LISTED RECORDS »
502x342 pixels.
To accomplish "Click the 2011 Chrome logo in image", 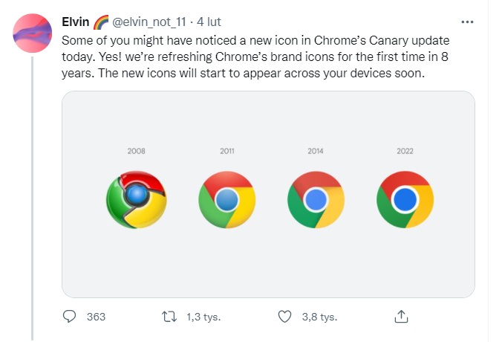I will tap(227, 199).
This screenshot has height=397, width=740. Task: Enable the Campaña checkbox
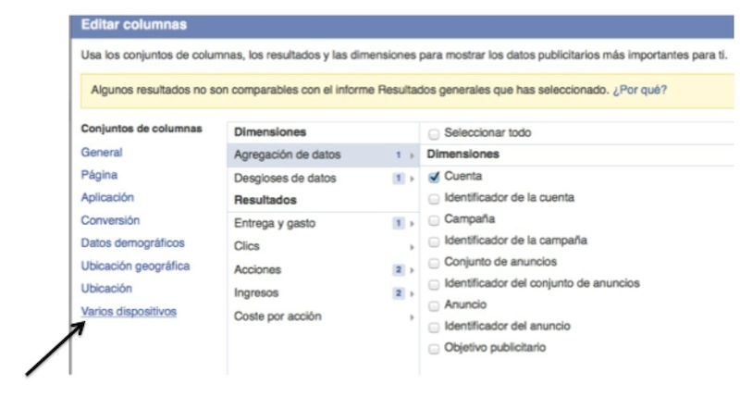click(434, 220)
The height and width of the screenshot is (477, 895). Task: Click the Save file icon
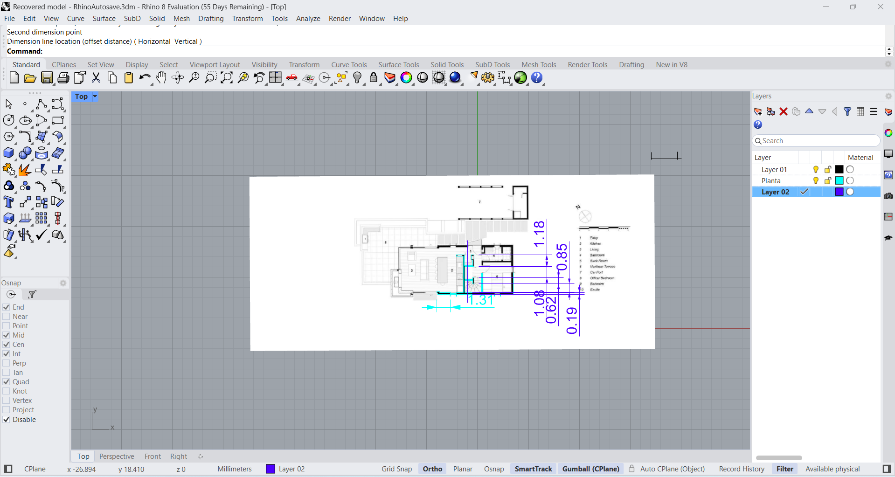click(x=47, y=78)
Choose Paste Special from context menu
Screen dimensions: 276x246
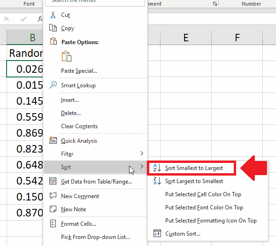(79, 71)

TASK DESCRIPTION »
Copy the rows from the line containing "This screenshot has" through the end of the rows, switching "Task" to "Goal" and changing nothing else. Leave the pictures out of your copy.

RESPONSE TO THE EXERCISE »
This screenshot has height=397, width=740. Goal: Enable the Campaña checkbox
click(434, 220)
The height and width of the screenshot is (477, 895). Goal: Click the Save file icon
click(x=47, y=78)
Choose Paste Special from context menu
Screen dimensions: 276x246
(79, 71)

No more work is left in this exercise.